The People’s Bank of China’s interest rate decision tops a busy Asia-Pacific economic event calendar on Thursday, with many stock markets around the world at new peaks or hugging recent highs as investors try to make sense of the blitz of headlines surrounding global trade tensions.
A trade war between the U.S. and its major trading partners would be damaging for growth and markets, so you would think investors are pricing that risk into their portfolios.
Minutes of the Federal Reserve’s Jan. 28-29 policy meeting on Wednesday showed that officials were concerned about the inflationary impact of Trump’s agenda, with firms saying they expect to raise prices to pass through the cost of import tariffs.
The World Trade Organization, meanwhile, said that discussions were “constructive,” after China condemned tariffs launched or threatened by U.S. President Donald Trump that could upend the global trading system.
But these risks may be losing their grip on markets. That’s not to suggest complacency is taking over – there have been a few wobbles recently – but the S&P 500, MSCI World, and benchmark European and UK equity indices are forging new highs.
Perhaps investors are becoming inured to it all, or they believe Trump’s stance is posturing to secure concessions and the outcome will be less severe than feared.
Either way, Asian markets are struggling more, with China’s travails, the strong dollar and high U.S. bond yields cooling local optimism. But there are pockets of strength, like Hong Kong-listed Chinese tech shares, and sentiment and capital flows toward China are improving.
Investors cheered the optics of President Xi Jinping’s meeting this week with the country’s private sector leaders, the result of which could be a more substantial recovery in China’s growth, especially the tech sector.

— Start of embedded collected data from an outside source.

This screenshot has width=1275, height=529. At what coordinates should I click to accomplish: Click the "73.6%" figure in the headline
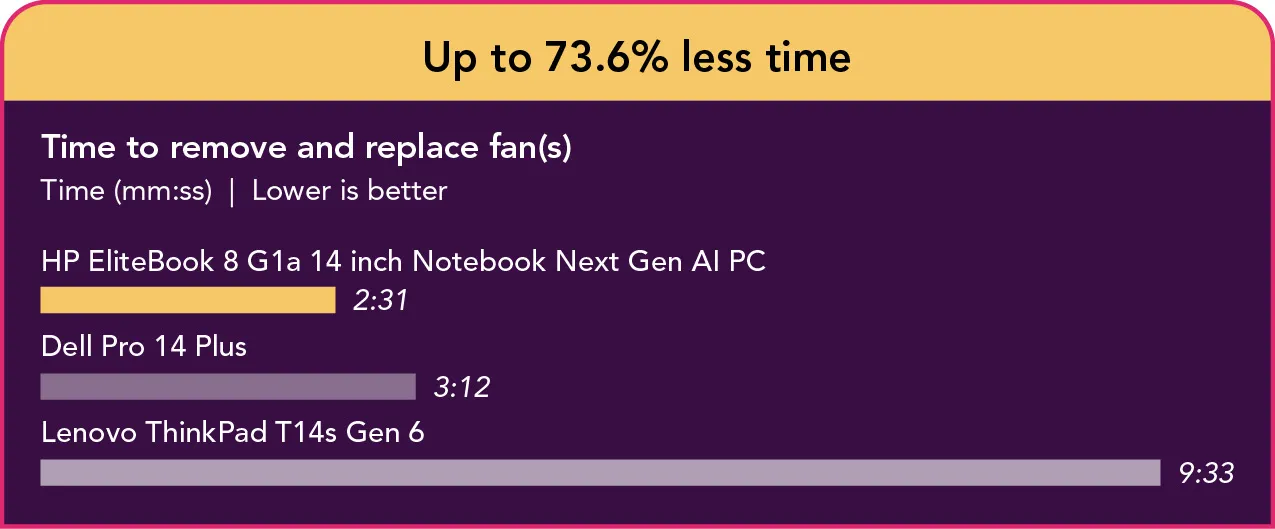(607, 58)
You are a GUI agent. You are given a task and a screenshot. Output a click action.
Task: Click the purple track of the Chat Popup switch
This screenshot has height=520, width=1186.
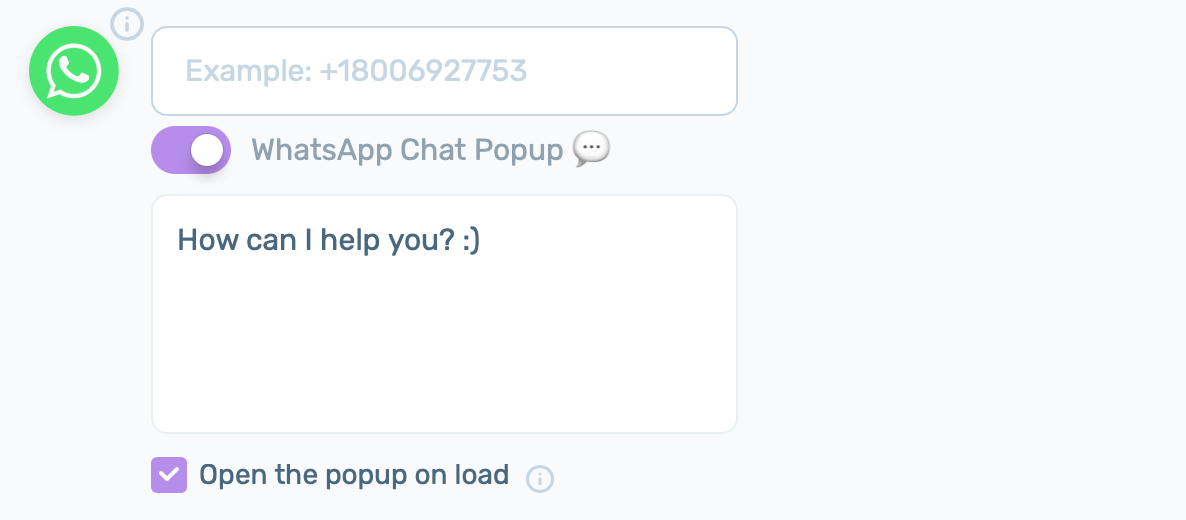169,150
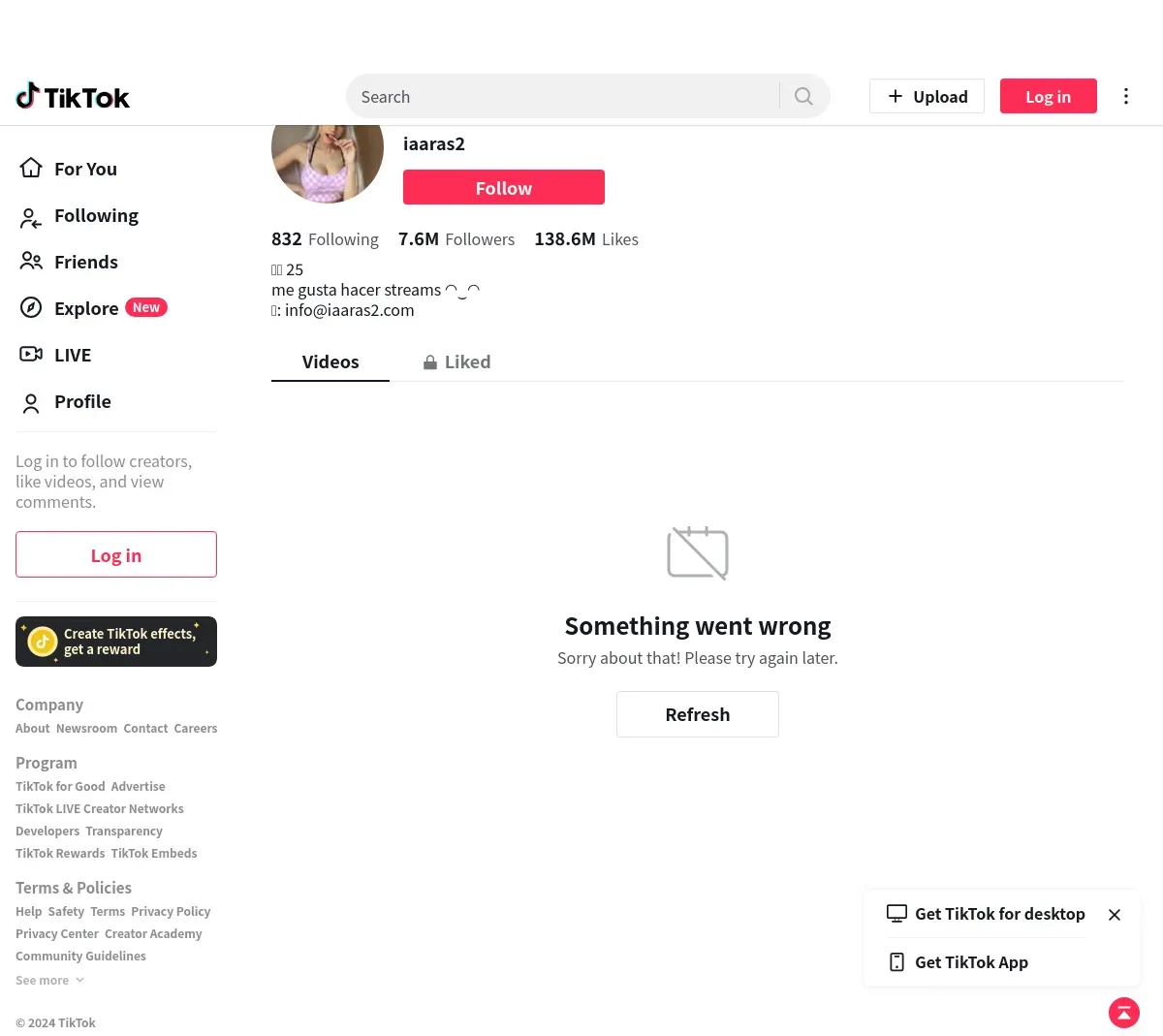Close the Get TikTok desktop popup
The image size is (1163, 1036).
[x=1115, y=915]
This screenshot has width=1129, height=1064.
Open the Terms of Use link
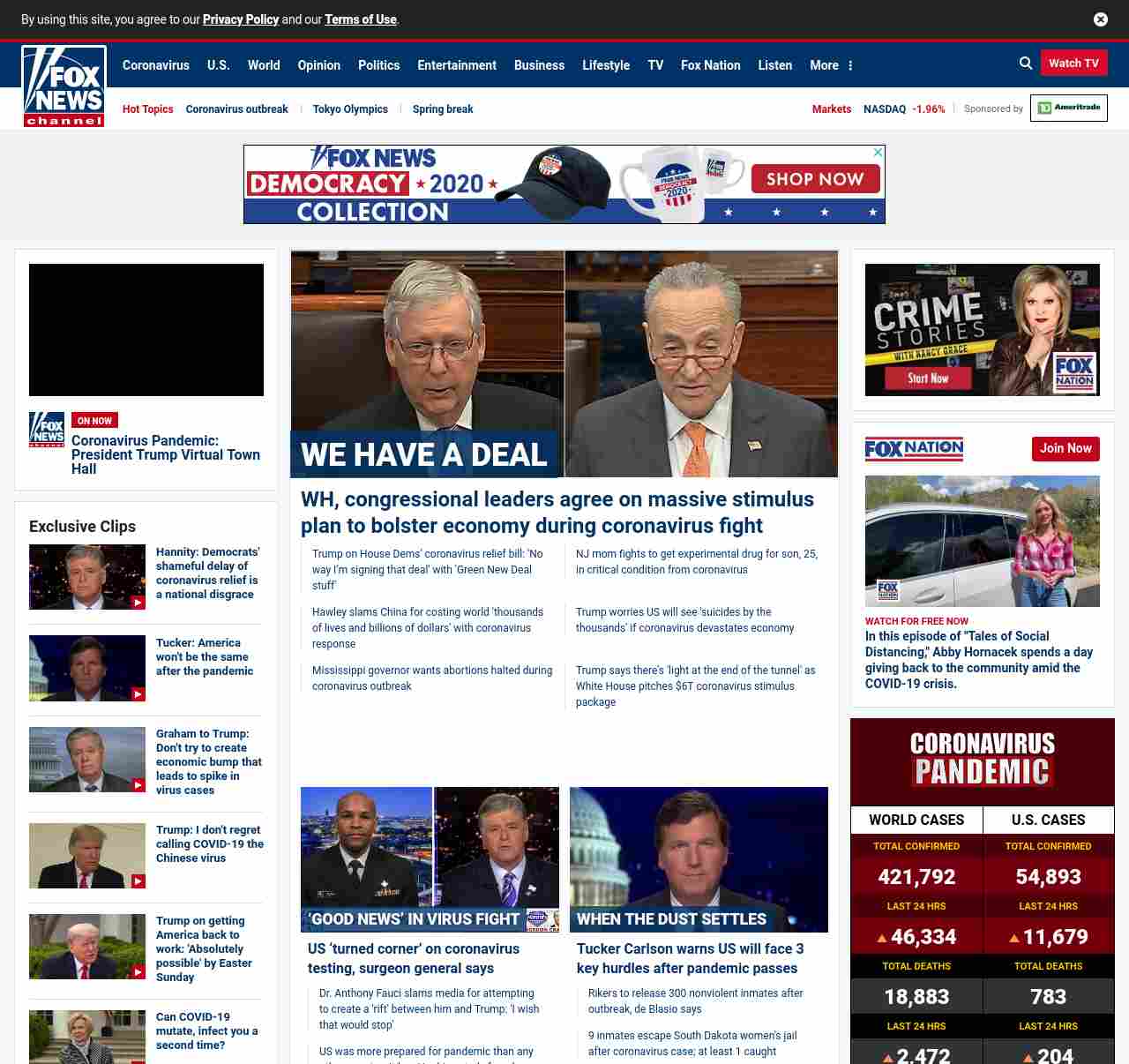coord(360,19)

Indeed, Bank of America’s latest fund manager survey showed that China macro sentiment improved in February for the first time in four months. This was the first uptick in China’s prospects outside of any policy stimulus announcement in the past three years, suggesting a ‘DeepSeek effect’ may be at play.

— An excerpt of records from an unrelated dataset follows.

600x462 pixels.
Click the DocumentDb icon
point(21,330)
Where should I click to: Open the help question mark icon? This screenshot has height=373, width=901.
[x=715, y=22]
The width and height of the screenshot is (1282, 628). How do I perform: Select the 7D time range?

The most bullish development for risk assets this year would be a pick-up in Chinese growth, the survey showed, far outweighing other potential scenarios like AI productivity gains, Fed rate cuts or a Russia-Ukraine peace deal.
The PBOC on Thursday is expected to leave its benchmark one- and five-year lending rates unchanged at 3.1% and 3.6%, respectively, as authorities walk the fine line between prioritizing financial stability and providing more stimulus at a time when Beijing is facing fresh trade tensions.